_Exercise goal:_ Reproduce the lines below, substituting "location bar" for every occurrence of "address bar" and leaving all other text unchanged.

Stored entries

-.-.-

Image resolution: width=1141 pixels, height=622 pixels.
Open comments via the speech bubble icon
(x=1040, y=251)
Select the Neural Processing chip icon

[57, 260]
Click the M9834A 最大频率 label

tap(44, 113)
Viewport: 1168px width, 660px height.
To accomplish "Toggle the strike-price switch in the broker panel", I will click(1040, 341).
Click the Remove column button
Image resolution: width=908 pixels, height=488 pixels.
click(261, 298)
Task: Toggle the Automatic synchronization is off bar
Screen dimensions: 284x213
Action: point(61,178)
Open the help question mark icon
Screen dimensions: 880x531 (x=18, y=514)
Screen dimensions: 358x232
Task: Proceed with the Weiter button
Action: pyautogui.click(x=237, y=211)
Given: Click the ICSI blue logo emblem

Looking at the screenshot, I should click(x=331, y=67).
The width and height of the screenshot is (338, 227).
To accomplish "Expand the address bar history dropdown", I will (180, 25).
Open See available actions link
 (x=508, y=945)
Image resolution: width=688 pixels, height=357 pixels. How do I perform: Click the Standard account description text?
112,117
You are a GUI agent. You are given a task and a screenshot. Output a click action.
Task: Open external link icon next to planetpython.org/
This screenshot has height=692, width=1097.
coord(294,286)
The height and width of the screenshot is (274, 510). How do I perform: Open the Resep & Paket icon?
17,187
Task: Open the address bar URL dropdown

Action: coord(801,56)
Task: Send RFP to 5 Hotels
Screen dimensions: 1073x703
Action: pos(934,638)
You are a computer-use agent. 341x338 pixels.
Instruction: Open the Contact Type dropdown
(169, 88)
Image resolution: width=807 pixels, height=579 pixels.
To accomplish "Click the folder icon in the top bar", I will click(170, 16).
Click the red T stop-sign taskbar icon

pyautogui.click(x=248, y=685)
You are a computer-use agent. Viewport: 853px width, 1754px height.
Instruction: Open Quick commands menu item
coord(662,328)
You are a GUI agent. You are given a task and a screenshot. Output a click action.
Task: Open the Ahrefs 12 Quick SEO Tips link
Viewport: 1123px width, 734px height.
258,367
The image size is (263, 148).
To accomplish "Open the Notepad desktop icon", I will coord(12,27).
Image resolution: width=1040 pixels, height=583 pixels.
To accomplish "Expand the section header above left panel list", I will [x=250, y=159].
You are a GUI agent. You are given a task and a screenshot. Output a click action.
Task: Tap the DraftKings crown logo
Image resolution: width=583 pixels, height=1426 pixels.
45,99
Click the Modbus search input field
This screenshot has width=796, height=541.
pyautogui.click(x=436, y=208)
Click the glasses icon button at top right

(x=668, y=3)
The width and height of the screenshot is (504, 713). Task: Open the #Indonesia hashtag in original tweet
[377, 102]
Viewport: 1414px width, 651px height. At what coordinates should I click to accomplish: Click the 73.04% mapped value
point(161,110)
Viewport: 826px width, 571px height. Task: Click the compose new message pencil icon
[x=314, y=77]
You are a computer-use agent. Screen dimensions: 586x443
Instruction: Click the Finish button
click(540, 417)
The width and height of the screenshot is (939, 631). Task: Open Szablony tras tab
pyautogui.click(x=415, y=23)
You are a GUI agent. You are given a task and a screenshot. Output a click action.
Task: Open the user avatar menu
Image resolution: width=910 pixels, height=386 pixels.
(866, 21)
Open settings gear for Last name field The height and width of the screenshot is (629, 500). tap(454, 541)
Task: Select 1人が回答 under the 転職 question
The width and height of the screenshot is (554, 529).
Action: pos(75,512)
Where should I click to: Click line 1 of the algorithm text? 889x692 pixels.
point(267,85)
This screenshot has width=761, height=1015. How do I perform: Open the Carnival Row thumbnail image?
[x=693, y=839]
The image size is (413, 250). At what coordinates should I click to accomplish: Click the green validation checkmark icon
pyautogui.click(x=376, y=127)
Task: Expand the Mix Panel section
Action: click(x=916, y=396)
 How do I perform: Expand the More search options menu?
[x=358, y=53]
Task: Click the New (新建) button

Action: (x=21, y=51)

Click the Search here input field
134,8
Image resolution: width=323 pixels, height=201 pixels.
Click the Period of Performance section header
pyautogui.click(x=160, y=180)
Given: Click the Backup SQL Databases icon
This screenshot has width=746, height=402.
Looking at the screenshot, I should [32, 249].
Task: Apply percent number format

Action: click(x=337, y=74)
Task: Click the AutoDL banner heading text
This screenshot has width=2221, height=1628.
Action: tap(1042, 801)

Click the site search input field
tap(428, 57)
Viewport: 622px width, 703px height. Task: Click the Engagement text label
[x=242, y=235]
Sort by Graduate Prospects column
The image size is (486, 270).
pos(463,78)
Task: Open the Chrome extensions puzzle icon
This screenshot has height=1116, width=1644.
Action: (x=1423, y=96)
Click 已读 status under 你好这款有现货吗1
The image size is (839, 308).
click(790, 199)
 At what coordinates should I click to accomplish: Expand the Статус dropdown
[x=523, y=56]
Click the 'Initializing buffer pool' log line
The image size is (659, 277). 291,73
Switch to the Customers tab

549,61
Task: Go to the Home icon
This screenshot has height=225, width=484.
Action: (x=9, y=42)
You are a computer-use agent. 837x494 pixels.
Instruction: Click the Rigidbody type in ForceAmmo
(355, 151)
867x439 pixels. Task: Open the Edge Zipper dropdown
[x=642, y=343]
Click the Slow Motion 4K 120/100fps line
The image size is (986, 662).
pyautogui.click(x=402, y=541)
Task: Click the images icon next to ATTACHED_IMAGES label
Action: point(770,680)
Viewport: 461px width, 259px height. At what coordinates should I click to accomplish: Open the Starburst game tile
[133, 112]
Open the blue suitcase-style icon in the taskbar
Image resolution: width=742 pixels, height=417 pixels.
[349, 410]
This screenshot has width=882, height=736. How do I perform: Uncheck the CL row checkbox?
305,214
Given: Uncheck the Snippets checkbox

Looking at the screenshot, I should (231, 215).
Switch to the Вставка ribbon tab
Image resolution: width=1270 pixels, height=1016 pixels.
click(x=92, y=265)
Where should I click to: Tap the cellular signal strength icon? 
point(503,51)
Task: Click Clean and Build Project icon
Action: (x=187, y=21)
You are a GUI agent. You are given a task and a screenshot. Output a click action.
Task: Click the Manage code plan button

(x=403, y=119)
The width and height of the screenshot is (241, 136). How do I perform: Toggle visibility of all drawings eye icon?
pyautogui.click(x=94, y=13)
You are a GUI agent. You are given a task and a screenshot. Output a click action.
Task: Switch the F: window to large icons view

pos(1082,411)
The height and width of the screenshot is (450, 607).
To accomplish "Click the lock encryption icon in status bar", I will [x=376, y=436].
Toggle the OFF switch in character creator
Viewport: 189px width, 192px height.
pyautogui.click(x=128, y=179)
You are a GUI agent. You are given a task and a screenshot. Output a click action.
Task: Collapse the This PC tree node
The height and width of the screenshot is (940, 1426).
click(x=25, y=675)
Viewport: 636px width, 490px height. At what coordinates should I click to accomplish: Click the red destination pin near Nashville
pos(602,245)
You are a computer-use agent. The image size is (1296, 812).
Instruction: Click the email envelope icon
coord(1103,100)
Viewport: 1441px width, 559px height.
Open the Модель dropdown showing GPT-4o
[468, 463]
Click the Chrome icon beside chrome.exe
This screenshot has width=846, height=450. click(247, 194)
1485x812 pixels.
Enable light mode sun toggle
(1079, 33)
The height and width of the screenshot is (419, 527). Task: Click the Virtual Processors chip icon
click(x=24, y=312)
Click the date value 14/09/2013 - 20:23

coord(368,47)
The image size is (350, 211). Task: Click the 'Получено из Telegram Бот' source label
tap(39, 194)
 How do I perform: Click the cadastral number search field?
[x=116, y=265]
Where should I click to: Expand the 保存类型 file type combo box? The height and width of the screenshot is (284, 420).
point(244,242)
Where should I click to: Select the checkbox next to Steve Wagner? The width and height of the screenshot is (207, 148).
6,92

-.-.-

_Answer to this problem:_
Image resolution: width=1141 pixels, height=622 pixels.
Open comments via the speech bubble icon
(x=1040, y=251)
Select the Neural Processing chip icon

[57, 260]
Click the M9834A 最大频率 label

tap(44, 113)
Viewport: 1168px width, 660px height.
To accomplish "Toggle the strike-price switch in the broker panel", I will click(1040, 341).
Click the Remove column button
Image resolution: width=908 pixels, height=488 pixels.
click(261, 298)
Task: Toggle the Automatic synchronization is off bar
Screen dimensions: 284x213
Action: point(61,178)
Open the help question mark icon
Screen dimensions: 880x531 (x=18, y=514)
Screen dimensions: 358x232
Task: Proceed with the Weiter button
Action: pyautogui.click(x=237, y=211)
Given: Click the ICSI blue logo emblem

Looking at the screenshot, I should click(x=331, y=67).
The width and height of the screenshot is (338, 227).
To accomplish "Expand the location bar history dropdown", I will (180, 25).
Open See available actions link
 (x=508, y=945)
Image resolution: width=688 pixels, height=357 pixels. How do I perform: Click the Standard account description text?
112,117
You are a GUI agent. You are given a task and a screenshot. Output a click action.
Task: Open external link icon next to planetpython.org/
This screenshot has height=692, width=1097.
coord(294,286)
The height and width of the screenshot is (274, 510). How do I perform: Open the Resep & Paket icon?
17,187
Task: Open the location bar URL dropdown

Action: coord(801,56)
Task: Send RFP to 5 Hotels
Screen dimensions: 1073x703
Action: pos(934,638)
You are a computer-use agent. 341x338 pixels.
Instruction: Open the Contact Type dropdown
(169, 88)
Image resolution: width=807 pixels, height=579 pixels.
To accomplish "Click the folder icon in the top bar", I will click(170, 16).
Click the red T stop-sign taskbar icon

pyautogui.click(x=248, y=685)
You are a computer-use agent. Viewport: 853px width, 1754px height.
Instruction: Open Quick commands menu item
coord(662,328)
You are a GUI agent. You are given a task and a screenshot. Output a click action.
Task: Open the Ahrefs 12 Quick SEO Tips link
Viewport: 1123px width, 734px height.
258,367
The image size is (263, 148).
To accomplish "Open the Notepad desktop icon", I will coord(12,27).
Image resolution: width=1040 pixels, height=583 pixels.
To accomplish "Expand the section header above left panel list", I will [x=250, y=159].
You are a GUI agent. You are given a task and a screenshot. Output a click action.
Task: Tap the DraftKings crown logo
Image resolution: width=583 pixels, height=1426 pixels.
45,99
Click the Modbus search input field
This screenshot has width=796, height=541.
pyautogui.click(x=436, y=208)
Click the glasses icon button at top right

(x=668, y=3)
The width and height of the screenshot is (504, 713). Task: Open the #Indonesia hashtag in original tweet
[377, 102]
Viewport: 1414px width, 651px height. At what coordinates should I click to accomplish: Click the 73.04% mapped value
point(161,110)
Viewport: 826px width, 571px height. Task: Click the compose new message pencil icon
[x=314, y=77]
You are a computer-use agent. Screen dimensions: 586x443
Instruction: Click the Finish button
click(540, 417)
The width and height of the screenshot is (939, 631). Task: Open Szablony tras tab
pyautogui.click(x=415, y=23)
You are a GUI agent. You are given a task and a screenshot. Output a click action.
Task: Open the user avatar menu
Image resolution: width=910 pixels, height=386 pixels.
(866, 21)
Open settings gear for Last name field The height and width of the screenshot is (629, 500). tap(454, 541)
Task: Select 1人が回答 under the 転職 question
The width and height of the screenshot is (554, 529).
Action: pos(75,512)
Where should I click to: Click line 1 of the algorithm text? 889x692 pixels.
point(267,85)
This screenshot has width=761, height=1015. How do I perform: Open the Carnival Row thumbnail image?
[x=693, y=839]
The image size is (413, 250). At what coordinates should I click to accomplish: Click the green validation checkmark icon
pyautogui.click(x=376, y=127)
Task: Expand the Mix Panel section
Action: click(x=916, y=396)
 How do I perform: Expand the More search options menu?
[x=358, y=53]
Task: Click the New (新建) button

Action: (x=21, y=51)

Click the Search here input field
134,8
Image resolution: width=323 pixels, height=201 pixels.
Click the Period of Performance section header
pyautogui.click(x=160, y=180)
Given: Click the Backup SQL Databases icon
This screenshot has width=746, height=402.
Looking at the screenshot, I should [32, 249].
Task: Apply percent number format

Action: click(x=337, y=74)
Task: Click the AutoDL banner heading text
This screenshot has width=2221, height=1628.
Action: tap(1042, 801)

Click the site search input field
tap(428, 57)
Viewport: 622px width, 703px height. Task: Click the Engagement text label
[x=242, y=235]
Sort by Graduate Prospects column
The image size is (486, 270).
pos(463,78)
Task: Open the Chrome extensions puzzle icon
This screenshot has height=1116, width=1644.
Action: (x=1423, y=96)
Click 已读 status under 你好这款有现货吗1
The image size is (839, 308).
click(790, 199)
 At what coordinates should I click to accomplish: Expand the Статус dropdown
[x=523, y=56]
Click the 'Initializing buffer pool' log line
The image size is (659, 277). 291,73
Switch to the Customers tab

549,61
Task: Go to the Home icon
This screenshot has height=225, width=484.
Action: (x=9, y=42)
You are a computer-use agent. 837x494 pixels.
Instruction: Click the Rigidbody type in ForceAmmo
(355, 151)
867x439 pixels. Task: Open the Edge Zipper dropdown
[x=642, y=343]
Click the Slow Motion 4K 120/100fps line
The image size is (986, 662).
pyautogui.click(x=402, y=541)
Task: Click the images icon next to ATTACHED_IMAGES label
Action: point(770,680)
Viewport: 461px width, 259px height. At what coordinates should I click to accomplish: Open the Starburst game tile
[133, 112]
Open the blue suitcase-style icon in the taskbar
Image resolution: width=742 pixels, height=417 pixels.
[349, 410]
This screenshot has width=882, height=736. How do I perform: Uncheck the CL row checkbox?
305,214
Given: Uncheck the Snippets checkbox

Looking at the screenshot, I should (231, 215).
Switch to the Вставка ribbon tab
Image resolution: width=1270 pixels, height=1016 pixels.
click(x=92, y=265)
Where should I click to: Tap the cellular signal strength icon? 
point(503,51)
Task: Click Clean and Build Project icon
Action: (x=187, y=21)
You are a GUI agent. You are given a task and a screenshot. Output a click action.
Task: Click the Manage code plan button

(x=403, y=119)
The width and height of the screenshot is (241, 136). How do I perform: Toggle visibility of all drawings eye icon?
pyautogui.click(x=94, y=13)
You are a GUI agent. You are given a task and a screenshot. Output a click action.
Task: Switch the F: window to large icons view

pos(1082,411)
The height and width of the screenshot is (450, 607).
To accomplish "Click the lock encryption icon in status bar", I will [x=376, y=436].
Toggle the OFF switch in character creator
Viewport: 189px width, 192px height.
pyautogui.click(x=128, y=179)
You are a GUI agent. You are given a task and a screenshot. Output a click action.
Task: Collapse the This PC tree node
The height and width of the screenshot is (940, 1426).
click(x=25, y=675)
Viewport: 636px width, 490px height. At what coordinates should I click to accomplish: Click the red destination pin near Nashville
pos(602,245)
You are a computer-use agent. The image size is (1296, 812).
Instruction: Click the email envelope icon
coord(1103,100)
Viewport: 1441px width, 559px height.
Open the Модель dropdown showing GPT-4o
[468, 463]
Click the Chrome icon beside chrome.exe
This screenshot has width=846, height=450. click(247, 194)
1485x812 pixels.
Enable light mode sun toggle
(1079, 33)
The height and width of the screenshot is (419, 527). Task: Click the Virtual Processors chip icon
click(x=24, y=312)
Click the date value 14/09/2013 - 20:23

coord(368,47)
The image size is (350, 211). Task: Click the 'Получено из Telegram Бот' source label
tap(39, 194)
 How do I perform: Click the cadastral number search field?
[x=116, y=265]
Where should I click to: Expand the 保存类型 file type combo box? The height and width of the screenshot is (284, 420).
point(244,242)
Where should I click to: Select the checkbox next to Steve Wagner? The width and height of the screenshot is (207, 148).
6,92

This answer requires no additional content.